• _EXERCISE DETAILS_
Only lines with the string "الخيانة" should be returned from the data below.

Collected data entries
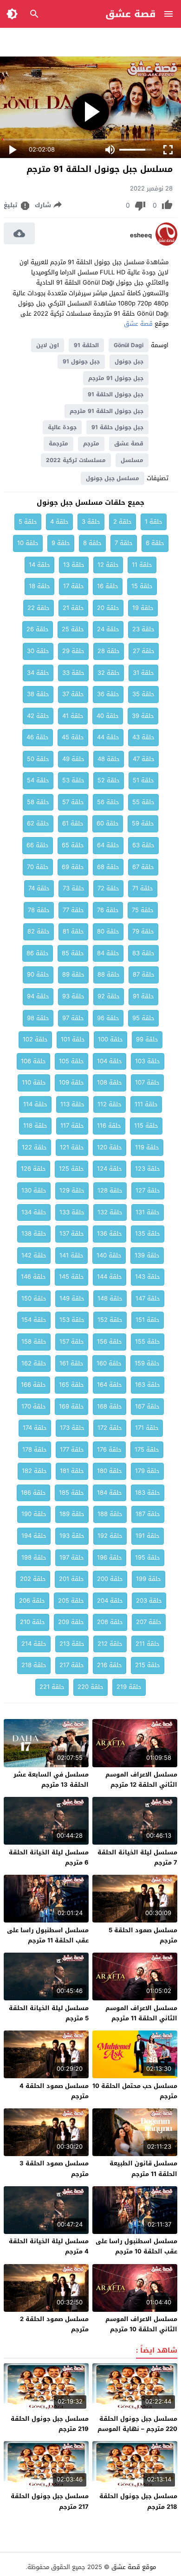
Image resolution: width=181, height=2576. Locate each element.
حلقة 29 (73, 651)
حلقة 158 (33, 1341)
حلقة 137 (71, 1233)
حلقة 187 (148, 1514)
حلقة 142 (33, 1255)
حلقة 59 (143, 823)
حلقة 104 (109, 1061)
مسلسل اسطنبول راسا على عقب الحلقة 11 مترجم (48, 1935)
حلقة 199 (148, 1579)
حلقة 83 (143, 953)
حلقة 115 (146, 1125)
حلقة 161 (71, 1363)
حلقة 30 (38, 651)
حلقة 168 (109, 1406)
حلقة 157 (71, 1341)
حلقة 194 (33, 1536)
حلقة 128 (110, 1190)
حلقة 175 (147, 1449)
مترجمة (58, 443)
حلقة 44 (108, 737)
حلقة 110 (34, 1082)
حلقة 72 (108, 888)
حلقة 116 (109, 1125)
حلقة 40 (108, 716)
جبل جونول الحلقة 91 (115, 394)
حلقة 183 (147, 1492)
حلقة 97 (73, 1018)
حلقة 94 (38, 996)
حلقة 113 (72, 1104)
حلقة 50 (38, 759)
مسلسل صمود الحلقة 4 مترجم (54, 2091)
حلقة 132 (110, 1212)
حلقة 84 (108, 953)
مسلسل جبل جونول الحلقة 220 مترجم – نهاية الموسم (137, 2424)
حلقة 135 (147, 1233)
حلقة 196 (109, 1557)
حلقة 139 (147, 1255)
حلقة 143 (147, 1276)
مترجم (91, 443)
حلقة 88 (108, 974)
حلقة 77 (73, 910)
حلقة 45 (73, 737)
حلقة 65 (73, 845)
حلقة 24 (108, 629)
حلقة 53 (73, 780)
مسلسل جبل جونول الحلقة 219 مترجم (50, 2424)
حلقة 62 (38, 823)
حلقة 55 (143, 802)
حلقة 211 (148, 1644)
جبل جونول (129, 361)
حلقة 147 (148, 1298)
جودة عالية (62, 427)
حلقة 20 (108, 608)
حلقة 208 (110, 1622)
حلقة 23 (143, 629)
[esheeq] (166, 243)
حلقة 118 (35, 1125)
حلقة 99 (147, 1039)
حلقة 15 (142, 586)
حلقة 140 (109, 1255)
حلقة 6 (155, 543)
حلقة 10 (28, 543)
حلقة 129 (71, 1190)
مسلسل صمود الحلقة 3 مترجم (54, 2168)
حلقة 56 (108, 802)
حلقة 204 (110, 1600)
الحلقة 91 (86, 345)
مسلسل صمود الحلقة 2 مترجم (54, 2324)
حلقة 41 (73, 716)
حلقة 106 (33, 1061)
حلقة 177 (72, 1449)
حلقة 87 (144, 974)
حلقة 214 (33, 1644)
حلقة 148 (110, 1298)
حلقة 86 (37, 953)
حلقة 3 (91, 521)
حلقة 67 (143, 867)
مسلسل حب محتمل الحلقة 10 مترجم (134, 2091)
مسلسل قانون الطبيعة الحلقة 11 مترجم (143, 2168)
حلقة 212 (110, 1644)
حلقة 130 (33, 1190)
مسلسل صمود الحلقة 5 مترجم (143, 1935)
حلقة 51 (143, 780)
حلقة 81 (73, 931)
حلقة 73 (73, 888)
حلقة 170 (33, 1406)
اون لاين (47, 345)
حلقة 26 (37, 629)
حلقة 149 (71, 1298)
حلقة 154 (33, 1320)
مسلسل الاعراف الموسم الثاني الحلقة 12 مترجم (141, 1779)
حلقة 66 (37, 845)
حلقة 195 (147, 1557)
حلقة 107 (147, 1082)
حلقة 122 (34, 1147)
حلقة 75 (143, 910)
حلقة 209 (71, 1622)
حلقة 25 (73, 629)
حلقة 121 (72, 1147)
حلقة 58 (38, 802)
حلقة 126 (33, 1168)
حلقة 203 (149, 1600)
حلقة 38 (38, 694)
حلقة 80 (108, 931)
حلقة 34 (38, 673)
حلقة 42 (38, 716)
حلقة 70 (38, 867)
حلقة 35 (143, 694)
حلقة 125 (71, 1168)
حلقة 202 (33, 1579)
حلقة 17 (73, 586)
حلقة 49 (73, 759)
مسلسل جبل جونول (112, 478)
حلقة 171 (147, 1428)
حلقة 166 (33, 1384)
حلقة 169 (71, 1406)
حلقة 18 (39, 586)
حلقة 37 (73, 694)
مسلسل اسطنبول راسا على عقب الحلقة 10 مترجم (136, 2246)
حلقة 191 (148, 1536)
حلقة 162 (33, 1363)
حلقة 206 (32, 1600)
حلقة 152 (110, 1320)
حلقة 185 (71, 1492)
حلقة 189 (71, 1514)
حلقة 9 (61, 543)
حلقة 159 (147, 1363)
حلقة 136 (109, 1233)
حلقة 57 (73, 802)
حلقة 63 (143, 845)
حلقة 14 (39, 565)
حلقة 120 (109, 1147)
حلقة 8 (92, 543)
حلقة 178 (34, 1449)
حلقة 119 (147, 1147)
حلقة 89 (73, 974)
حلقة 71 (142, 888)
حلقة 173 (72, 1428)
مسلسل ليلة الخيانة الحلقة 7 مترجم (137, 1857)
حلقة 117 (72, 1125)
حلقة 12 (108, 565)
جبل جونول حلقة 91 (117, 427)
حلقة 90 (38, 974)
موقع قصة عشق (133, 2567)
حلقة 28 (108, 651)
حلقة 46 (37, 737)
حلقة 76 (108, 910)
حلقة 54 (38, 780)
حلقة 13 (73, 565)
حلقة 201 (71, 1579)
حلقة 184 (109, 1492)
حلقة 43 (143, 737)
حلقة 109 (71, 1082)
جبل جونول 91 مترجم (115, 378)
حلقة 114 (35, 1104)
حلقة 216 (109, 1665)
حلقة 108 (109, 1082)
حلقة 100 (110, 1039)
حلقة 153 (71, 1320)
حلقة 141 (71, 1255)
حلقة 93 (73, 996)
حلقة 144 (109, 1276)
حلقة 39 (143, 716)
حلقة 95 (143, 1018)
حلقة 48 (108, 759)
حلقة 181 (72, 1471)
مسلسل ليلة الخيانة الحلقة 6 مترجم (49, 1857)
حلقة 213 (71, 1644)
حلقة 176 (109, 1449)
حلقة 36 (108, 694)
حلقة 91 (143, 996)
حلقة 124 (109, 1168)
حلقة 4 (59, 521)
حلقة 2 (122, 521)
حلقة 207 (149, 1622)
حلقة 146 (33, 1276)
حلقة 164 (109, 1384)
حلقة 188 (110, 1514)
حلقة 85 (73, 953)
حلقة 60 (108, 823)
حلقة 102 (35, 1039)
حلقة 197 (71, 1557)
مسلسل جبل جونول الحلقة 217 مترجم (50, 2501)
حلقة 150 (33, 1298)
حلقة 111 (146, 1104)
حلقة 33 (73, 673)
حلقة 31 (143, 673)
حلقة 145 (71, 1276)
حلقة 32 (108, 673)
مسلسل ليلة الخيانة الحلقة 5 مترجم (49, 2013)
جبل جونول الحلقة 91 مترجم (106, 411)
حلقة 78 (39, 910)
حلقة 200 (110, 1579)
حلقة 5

• _RESULT FOR THIS TASK_
مسلسل ليلة الخيانة الحلقة 7 مترجم (137, 1857)
مسلسل ليلة الخيانة الحلقة 6 مترجم (49, 1857)
مسلسل ليلة الخيانة الحلقة 5 مترجم (49, 2013)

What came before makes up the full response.